(Excerpt provided):
Note that we cannot just add these to form a complete integral \oint \mathbf{A} \cdot d\mathbf{r} since the curves are all have different orientations. To recover the \mathbb{R}^{3} Stokes theorem in rectangular coordinates, it appears that we’d have to consider a Riemann sum of triangular surface elements, and relate that to the loops over each of the surface elements. In that limiting argument, only the boundary of the complete surface would contribute to the RHS of the relation.

All that said, we shouldn’t actually have to go to all this work. Instead we can stick to a two variable parametrization of the surface, and use 3.30 directly.

An illustration for a \mathbb{R}^{4} spacetime surface.

Suppose we have a particle trajectory defined by an active Lorentz transformation from an initial spacetime point

\begin{aligned}x^i = O^{ij} x_j(0) = O^{ij} g_{jk} x^k = {O^{i}}_k x^k(0)\end{aligned} \hspace{\stretch{1}}(3.38)

(To be done):
Translate this sentence from the excerpt on Stokes' theorem into Spanish: "All that said, we shouldn’t actually have to go to all this work."

(Item-finding records)

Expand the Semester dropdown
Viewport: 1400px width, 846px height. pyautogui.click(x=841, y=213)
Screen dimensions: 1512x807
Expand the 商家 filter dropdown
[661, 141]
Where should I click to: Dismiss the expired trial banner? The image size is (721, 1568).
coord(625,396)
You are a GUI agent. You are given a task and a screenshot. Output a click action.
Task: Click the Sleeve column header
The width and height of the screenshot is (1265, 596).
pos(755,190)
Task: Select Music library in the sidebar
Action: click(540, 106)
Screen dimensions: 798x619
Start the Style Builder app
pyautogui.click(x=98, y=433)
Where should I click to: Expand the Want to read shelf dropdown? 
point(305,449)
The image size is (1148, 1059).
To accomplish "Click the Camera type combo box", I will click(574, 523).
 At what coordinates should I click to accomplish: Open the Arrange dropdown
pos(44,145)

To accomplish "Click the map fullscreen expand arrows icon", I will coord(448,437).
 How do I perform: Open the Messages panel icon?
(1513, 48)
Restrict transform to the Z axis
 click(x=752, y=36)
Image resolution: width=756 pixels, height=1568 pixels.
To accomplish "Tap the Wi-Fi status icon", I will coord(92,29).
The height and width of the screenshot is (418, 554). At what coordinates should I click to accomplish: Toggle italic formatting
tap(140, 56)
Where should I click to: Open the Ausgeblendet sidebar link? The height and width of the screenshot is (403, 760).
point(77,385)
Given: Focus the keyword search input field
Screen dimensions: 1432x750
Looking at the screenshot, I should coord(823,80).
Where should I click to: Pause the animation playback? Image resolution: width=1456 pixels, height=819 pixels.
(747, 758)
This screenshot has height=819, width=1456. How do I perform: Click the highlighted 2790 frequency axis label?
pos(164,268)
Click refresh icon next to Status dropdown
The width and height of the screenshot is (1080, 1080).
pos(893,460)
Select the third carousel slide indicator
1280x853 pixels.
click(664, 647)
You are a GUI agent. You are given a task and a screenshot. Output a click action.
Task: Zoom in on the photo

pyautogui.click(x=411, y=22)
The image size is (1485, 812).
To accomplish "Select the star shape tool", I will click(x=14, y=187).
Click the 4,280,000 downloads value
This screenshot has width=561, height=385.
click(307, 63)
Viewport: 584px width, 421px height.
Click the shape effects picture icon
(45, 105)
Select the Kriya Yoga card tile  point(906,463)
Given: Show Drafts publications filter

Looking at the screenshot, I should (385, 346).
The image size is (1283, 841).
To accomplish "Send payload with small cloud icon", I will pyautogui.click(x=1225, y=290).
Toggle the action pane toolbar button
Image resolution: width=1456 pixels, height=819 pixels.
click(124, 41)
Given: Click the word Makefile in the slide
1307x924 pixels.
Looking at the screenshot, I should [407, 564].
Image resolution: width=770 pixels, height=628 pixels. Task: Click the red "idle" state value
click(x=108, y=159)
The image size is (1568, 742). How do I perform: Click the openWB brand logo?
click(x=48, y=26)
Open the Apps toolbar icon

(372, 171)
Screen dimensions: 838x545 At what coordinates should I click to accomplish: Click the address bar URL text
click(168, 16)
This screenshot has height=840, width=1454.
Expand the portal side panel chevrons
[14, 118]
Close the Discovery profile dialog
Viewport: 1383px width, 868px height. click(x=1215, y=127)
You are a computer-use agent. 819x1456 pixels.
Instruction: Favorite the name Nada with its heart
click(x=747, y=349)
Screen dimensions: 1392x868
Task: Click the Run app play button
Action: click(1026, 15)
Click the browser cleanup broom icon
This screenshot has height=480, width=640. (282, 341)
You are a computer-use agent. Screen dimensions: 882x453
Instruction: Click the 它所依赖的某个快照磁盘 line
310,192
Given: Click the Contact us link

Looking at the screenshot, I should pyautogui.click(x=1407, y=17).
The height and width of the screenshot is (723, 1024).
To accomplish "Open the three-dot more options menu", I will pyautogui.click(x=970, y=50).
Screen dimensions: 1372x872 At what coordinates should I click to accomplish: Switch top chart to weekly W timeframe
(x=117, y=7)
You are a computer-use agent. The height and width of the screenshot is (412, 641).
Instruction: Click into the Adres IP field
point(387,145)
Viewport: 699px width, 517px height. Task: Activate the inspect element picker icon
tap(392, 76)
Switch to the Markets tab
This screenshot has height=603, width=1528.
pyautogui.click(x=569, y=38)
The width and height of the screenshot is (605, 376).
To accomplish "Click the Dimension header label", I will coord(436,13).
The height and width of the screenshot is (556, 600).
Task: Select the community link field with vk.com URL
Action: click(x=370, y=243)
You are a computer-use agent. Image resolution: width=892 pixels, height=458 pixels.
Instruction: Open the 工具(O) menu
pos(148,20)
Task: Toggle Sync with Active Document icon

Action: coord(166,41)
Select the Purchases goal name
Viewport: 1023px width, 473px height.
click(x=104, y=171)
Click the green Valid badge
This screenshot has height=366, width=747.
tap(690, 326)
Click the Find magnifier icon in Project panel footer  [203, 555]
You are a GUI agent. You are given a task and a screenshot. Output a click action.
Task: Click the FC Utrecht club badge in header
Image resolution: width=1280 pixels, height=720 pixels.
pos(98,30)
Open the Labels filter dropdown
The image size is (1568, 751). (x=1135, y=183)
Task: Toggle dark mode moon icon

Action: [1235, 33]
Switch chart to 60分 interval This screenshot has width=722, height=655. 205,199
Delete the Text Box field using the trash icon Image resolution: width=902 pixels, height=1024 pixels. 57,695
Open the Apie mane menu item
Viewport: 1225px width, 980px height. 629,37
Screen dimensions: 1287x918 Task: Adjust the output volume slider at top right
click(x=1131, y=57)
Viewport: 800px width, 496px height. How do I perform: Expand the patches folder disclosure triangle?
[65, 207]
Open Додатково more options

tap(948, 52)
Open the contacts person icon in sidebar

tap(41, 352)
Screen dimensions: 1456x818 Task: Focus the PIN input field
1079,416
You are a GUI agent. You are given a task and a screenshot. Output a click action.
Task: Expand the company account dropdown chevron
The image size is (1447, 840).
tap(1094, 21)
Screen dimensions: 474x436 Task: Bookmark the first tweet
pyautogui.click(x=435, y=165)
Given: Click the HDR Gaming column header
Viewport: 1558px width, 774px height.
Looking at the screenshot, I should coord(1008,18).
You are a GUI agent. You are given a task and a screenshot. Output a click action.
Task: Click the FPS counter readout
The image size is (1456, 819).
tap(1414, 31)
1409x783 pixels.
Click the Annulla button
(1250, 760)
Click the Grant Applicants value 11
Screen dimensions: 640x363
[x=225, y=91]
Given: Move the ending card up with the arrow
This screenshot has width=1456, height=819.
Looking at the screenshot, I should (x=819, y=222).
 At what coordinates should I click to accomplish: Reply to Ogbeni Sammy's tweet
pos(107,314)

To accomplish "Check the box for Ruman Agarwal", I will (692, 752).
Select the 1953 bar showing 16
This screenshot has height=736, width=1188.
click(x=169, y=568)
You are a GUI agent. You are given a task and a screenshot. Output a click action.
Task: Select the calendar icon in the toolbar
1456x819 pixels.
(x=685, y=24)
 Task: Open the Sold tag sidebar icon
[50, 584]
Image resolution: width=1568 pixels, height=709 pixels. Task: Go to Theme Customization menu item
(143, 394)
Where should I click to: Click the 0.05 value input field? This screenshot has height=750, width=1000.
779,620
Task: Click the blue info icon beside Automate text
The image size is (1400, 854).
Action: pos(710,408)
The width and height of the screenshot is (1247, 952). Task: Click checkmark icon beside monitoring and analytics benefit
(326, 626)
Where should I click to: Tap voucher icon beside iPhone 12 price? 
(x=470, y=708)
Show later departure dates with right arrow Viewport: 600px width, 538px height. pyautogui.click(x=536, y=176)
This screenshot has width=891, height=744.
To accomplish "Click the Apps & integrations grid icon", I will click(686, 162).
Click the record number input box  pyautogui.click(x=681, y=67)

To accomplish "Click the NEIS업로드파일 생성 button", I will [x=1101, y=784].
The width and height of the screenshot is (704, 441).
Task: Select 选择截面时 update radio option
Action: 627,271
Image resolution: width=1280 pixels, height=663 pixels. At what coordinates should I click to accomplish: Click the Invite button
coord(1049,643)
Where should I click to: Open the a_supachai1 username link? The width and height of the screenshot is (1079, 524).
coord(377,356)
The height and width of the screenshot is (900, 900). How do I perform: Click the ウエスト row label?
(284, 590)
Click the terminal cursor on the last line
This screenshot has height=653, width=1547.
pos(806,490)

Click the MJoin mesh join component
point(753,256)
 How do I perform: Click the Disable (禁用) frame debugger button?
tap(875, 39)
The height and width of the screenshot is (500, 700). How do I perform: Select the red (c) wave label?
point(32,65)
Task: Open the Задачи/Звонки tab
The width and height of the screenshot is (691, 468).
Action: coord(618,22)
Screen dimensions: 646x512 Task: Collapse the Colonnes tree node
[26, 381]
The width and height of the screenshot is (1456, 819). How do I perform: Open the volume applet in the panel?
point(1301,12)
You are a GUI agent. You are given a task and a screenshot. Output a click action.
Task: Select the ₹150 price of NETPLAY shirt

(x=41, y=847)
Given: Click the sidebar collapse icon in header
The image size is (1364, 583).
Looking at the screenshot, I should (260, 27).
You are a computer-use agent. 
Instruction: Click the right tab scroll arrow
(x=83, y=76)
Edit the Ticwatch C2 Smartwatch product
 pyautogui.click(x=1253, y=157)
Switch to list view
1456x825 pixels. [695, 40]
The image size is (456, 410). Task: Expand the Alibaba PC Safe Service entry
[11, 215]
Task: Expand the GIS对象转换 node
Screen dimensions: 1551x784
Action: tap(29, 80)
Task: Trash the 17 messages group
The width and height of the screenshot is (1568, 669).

(Answer below):
Dicho todo esto, en realidad no deberíamos tener que hacer todo este trabajo.